[[ DATA IN THIS EXERCISE, beginning ]]

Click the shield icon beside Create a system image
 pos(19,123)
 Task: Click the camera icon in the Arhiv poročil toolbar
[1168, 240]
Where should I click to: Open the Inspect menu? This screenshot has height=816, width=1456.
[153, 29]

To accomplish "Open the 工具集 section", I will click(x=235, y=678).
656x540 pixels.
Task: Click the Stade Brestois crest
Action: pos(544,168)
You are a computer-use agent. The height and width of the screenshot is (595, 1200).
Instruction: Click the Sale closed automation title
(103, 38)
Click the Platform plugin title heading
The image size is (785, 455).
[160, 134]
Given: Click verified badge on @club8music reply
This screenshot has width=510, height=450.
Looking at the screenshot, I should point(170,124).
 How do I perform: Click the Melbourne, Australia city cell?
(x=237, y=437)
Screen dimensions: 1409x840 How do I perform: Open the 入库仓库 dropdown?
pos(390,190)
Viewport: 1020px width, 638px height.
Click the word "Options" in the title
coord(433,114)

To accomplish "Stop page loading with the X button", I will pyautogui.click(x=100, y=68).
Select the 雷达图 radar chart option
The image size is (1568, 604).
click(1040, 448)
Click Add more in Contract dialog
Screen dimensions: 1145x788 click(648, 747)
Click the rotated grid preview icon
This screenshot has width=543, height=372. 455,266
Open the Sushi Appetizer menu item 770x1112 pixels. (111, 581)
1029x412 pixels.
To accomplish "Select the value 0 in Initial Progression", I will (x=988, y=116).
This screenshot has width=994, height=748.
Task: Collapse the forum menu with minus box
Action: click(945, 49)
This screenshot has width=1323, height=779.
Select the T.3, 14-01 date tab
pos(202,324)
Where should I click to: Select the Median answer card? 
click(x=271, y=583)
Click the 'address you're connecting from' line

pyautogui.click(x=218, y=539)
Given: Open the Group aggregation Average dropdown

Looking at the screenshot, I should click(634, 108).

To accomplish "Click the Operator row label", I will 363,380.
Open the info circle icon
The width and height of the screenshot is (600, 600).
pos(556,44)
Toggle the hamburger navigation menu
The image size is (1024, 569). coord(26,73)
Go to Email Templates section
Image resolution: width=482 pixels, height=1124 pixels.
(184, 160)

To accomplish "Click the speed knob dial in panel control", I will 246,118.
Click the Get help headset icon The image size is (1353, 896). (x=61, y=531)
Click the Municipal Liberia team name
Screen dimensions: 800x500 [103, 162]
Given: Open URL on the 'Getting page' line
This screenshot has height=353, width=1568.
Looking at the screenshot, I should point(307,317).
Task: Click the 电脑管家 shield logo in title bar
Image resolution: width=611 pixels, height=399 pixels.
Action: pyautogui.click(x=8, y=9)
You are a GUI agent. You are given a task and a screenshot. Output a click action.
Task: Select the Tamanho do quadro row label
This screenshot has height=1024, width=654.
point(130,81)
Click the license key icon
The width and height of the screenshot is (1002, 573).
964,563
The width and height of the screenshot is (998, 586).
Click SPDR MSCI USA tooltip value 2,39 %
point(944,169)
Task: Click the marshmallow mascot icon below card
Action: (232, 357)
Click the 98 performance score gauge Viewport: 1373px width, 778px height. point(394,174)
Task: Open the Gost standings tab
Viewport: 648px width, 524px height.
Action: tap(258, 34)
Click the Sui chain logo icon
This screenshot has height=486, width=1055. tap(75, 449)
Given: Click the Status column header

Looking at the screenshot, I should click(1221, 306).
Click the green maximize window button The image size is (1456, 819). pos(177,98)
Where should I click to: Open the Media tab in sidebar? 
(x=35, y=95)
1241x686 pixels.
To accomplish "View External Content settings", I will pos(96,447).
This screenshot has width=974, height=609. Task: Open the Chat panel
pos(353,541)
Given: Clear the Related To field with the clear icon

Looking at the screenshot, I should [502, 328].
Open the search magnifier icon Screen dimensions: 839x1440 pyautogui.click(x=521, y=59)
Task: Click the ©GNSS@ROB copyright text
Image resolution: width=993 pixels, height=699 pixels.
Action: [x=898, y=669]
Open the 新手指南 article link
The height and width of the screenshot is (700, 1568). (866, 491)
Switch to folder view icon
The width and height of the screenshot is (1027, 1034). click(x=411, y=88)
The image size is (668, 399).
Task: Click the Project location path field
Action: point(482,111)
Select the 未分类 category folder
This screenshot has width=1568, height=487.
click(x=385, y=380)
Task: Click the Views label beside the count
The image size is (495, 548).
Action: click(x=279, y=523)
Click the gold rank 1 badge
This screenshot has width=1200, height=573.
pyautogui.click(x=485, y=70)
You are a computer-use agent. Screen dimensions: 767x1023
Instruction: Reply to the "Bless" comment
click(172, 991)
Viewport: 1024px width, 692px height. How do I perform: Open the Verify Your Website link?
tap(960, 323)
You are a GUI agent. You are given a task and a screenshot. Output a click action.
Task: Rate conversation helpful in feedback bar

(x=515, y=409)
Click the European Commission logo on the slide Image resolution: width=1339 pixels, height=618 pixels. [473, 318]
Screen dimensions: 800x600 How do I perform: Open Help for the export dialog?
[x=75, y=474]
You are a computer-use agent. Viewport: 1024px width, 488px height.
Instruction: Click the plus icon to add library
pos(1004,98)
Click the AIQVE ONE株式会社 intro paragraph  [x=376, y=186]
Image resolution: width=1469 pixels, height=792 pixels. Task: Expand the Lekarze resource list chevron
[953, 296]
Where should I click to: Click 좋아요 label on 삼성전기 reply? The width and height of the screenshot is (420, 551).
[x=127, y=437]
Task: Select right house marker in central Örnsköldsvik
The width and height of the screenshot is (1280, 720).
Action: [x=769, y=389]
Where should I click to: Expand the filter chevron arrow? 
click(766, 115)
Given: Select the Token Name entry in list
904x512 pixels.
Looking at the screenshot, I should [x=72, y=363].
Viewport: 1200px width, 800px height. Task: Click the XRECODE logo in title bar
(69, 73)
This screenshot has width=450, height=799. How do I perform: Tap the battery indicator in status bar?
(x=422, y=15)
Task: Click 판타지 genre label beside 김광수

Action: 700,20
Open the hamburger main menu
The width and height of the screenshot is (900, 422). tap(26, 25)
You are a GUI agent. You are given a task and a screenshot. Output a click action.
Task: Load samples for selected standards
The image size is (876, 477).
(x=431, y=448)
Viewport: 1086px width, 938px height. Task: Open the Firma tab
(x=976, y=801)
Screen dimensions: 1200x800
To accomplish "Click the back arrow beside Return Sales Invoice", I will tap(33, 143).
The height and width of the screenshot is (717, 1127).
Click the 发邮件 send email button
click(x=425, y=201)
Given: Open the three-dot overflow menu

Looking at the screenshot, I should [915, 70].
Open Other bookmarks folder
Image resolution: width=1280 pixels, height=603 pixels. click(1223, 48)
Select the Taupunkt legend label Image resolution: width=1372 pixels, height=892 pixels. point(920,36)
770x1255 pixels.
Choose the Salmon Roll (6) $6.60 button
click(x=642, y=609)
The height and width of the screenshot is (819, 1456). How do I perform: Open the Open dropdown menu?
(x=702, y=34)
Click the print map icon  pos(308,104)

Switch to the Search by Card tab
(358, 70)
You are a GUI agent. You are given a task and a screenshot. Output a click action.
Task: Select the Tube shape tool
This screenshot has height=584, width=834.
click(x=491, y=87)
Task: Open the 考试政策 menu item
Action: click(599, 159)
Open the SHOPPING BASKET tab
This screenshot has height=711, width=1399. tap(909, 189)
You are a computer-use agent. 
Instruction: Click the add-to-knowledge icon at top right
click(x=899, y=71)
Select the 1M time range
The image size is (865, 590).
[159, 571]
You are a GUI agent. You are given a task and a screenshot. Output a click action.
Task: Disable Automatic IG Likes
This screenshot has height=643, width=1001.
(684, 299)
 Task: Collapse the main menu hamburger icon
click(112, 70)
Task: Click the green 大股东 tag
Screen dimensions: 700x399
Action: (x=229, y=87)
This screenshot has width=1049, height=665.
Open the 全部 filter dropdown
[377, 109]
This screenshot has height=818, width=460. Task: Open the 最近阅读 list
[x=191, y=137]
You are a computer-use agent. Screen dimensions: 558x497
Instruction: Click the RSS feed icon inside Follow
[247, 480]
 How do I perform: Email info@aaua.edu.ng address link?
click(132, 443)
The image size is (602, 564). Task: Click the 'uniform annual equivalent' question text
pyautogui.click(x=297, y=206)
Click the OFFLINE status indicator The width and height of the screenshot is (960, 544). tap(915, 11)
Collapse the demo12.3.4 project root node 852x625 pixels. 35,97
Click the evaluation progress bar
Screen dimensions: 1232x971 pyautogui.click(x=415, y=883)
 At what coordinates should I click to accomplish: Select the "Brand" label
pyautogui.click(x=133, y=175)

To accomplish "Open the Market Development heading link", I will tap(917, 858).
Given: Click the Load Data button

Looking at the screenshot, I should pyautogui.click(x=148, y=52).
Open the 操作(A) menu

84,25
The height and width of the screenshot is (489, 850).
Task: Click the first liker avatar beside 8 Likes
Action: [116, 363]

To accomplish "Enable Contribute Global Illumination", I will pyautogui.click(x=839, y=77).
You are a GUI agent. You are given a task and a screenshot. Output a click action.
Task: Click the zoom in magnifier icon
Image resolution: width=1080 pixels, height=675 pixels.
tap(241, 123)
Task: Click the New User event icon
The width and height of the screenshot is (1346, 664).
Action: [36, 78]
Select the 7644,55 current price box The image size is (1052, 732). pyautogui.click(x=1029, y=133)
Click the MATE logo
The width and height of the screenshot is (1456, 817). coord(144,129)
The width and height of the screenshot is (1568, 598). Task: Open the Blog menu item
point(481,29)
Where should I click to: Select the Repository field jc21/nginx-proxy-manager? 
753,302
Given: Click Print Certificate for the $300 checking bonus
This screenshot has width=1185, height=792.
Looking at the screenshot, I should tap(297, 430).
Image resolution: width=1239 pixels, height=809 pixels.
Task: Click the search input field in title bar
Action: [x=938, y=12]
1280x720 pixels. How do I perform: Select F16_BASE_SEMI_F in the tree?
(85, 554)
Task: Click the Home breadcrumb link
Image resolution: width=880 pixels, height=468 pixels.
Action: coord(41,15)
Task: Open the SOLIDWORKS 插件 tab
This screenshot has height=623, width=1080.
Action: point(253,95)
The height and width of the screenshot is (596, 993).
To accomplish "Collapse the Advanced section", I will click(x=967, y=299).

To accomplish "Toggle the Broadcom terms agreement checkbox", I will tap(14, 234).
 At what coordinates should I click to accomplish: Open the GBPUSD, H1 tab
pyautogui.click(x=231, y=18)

[[ DATA IN THIS EXERCISE, end ]]

* INSTRUCTIONS FOR THE TASK *
What is asked for is an exact copy of the lines above from the one containing "Given: Open URL on the 'Getting page' line" through the one containing "Task: Click the Views label beside the count", and only those.

* FINISHED EXERCISE *
Given: Open URL on the 'Getting page' line
This screenshot has height=353, width=1568.
Looking at the screenshot, I should point(307,317).
Task: Click the 电脑管家 shield logo in title bar
Image resolution: width=611 pixels, height=399 pixels.
Action: pyautogui.click(x=8, y=9)
You are a GUI agent. You are given a task and a screenshot. Output a click action.
Task: Select the Tamanho do quadro row label
This screenshot has height=1024, width=654.
point(130,81)
Click the license key icon
The width and height of the screenshot is (1002, 573).
964,563
The width and height of the screenshot is (998, 586).
Click SPDR MSCI USA tooltip value 2,39 %
point(944,169)
Task: Click the marshmallow mascot icon below card
Action: (232, 357)
Click the 98 performance score gauge Viewport: 1373px width, 778px height. point(394,174)
Task: Open the Gost standings tab
Viewport: 648px width, 524px height.
Action: tap(258, 34)
Click the Sui chain logo icon
This screenshot has height=486, width=1055. tap(75, 449)
Given: Click the Status column header

Looking at the screenshot, I should click(1221, 306).
Click the green maximize window button The image size is (1456, 819). pos(177,98)
Where should I click to: Open the Media tab in sidebar? 
(x=35, y=95)
1241x686 pixels.
To accomplish "View External Content settings", I will pos(96,447).
This screenshot has width=974, height=609. Task: Open the Chat panel
pos(353,541)
Given: Clear the Related To field with the clear icon

Looking at the screenshot, I should [502, 328].
Open the search magnifier icon Screen dimensions: 839x1440 pyautogui.click(x=521, y=59)
Task: Click the ©GNSS@ROB copyright text
Image resolution: width=993 pixels, height=699 pixels.
Action: [x=898, y=669]
Open the 新手指南 article link
The height and width of the screenshot is (700, 1568). (866, 491)
Switch to folder view icon
The width and height of the screenshot is (1027, 1034). click(x=411, y=88)
The image size is (668, 399).
Task: Click the Project location path field
Action: point(482,111)
Select the 未分类 category folder
This screenshot has width=1568, height=487.
click(x=385, y=380)
Task: Click the Views label beside the count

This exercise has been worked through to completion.